Originally this was a two volume compilation (still available on Amazon)but over time volume 1 has been lost. Probably for the best as the “greatest” singles on the second volume were all a little too contemporaneous compared to those presented on volume 1. There was a spate of similar compilations after the millennium, Greatest This, Greatest That and who could forget the Absolute All Time Best of Super-dooper Mega Party Funtime Hoo-Har Music Ever Volume 3, all vying for the hard earned cash of the gullible. Of course, as with all compilations, there are some tracks I feel shouldn’t be there, and others that are conspicuous by their absence. Never the less, Greatest No.1 Singles is a nice “leave it on in the background while you do the cleaning” album.

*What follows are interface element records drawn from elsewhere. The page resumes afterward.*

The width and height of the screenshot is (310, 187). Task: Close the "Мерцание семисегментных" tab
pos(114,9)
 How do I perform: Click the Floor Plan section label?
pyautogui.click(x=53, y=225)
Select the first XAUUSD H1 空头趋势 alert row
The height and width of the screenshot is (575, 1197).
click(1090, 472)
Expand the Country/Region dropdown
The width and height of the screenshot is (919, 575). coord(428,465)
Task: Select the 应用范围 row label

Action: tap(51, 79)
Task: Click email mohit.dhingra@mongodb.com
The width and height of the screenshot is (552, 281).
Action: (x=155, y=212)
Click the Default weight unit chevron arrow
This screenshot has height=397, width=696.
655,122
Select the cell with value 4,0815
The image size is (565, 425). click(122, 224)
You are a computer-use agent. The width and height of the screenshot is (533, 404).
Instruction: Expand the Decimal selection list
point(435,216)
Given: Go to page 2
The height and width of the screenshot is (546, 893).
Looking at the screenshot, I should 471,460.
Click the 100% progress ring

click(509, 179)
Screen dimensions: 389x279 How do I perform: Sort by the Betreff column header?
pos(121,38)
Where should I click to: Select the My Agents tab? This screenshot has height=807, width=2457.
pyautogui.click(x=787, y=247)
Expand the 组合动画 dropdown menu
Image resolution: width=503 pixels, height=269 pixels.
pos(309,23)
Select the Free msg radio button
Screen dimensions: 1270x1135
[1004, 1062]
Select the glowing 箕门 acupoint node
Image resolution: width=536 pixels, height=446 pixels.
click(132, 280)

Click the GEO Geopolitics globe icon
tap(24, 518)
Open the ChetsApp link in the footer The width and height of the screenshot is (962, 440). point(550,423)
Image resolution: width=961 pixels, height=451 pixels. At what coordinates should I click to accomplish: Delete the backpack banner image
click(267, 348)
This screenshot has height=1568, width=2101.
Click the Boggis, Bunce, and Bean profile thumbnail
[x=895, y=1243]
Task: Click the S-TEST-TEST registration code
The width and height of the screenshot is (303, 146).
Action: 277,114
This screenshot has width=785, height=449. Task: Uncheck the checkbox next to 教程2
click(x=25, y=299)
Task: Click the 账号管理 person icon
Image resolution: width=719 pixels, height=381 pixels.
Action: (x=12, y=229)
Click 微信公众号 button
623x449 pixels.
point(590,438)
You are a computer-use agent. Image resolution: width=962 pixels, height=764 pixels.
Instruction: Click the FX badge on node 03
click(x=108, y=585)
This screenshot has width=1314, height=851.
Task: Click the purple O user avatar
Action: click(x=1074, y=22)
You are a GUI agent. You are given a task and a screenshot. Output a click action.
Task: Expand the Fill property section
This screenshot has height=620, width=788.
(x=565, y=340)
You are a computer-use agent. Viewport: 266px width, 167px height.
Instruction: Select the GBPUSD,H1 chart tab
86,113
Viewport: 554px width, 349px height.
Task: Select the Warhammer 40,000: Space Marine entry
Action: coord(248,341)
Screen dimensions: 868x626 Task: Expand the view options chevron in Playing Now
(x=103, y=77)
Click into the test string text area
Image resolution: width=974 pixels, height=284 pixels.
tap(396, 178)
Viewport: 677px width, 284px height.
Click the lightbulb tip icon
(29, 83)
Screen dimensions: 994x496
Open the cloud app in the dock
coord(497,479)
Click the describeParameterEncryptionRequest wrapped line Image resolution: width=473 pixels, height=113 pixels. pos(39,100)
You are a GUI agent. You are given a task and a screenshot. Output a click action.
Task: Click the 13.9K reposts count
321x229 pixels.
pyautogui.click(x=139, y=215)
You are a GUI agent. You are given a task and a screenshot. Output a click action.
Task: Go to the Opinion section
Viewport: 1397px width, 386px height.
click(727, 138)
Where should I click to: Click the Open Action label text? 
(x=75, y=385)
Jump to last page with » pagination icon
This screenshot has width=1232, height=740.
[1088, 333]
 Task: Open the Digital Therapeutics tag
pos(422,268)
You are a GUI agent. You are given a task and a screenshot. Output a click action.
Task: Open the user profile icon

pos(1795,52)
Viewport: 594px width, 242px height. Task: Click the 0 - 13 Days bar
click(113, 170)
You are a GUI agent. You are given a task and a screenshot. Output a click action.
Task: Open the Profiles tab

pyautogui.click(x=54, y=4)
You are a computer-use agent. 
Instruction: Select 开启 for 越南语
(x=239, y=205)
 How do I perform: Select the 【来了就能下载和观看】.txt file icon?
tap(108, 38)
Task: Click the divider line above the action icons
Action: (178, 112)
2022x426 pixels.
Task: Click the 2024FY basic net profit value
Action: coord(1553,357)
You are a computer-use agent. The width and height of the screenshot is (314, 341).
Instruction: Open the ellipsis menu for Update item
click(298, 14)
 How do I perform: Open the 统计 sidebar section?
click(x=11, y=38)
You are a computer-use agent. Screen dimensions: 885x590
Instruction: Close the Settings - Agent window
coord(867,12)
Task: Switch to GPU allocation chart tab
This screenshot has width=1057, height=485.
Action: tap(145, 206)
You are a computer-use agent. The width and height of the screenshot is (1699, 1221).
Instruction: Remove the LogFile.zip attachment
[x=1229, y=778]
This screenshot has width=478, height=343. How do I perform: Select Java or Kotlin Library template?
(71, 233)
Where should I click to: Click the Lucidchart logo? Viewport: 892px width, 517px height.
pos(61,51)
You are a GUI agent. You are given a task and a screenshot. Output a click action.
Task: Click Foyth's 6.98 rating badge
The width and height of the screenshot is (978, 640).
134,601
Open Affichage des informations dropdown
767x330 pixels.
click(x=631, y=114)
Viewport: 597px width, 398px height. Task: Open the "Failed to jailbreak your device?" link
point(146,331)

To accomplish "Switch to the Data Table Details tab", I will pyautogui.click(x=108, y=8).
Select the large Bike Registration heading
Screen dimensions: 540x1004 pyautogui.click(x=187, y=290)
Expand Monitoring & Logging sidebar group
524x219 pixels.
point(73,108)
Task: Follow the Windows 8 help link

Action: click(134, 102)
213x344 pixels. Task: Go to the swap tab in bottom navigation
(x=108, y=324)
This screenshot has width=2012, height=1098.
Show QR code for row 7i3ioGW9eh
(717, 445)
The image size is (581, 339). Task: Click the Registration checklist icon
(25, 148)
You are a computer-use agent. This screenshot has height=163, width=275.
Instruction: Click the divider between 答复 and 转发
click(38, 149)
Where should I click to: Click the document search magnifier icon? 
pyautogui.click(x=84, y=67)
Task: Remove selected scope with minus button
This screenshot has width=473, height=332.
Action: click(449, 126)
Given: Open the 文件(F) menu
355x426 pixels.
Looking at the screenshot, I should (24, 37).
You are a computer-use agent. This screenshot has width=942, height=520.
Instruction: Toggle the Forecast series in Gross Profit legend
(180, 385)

I was never a fan of Tom Hank’s lumbering buffoon Forrest Gump. The film was a little too whimsical for my liking but I felt that the soundtrack was well researched and included a good few classic popular songs from the period of history in which the film is set.
I have a snooty contempt for the Beach Boys. Sure they’re a product of their time. That hazy clean living pseudo-America that only seemed to have happened in films or imaginations. But to me they have sinister overtones. That might just be me though.
There’s just something a little creepy about some of their songs. It makes me think of some tripped up psycho-hippie carving up bodies.I’m sure psychologists in the future will debate that statement for many years.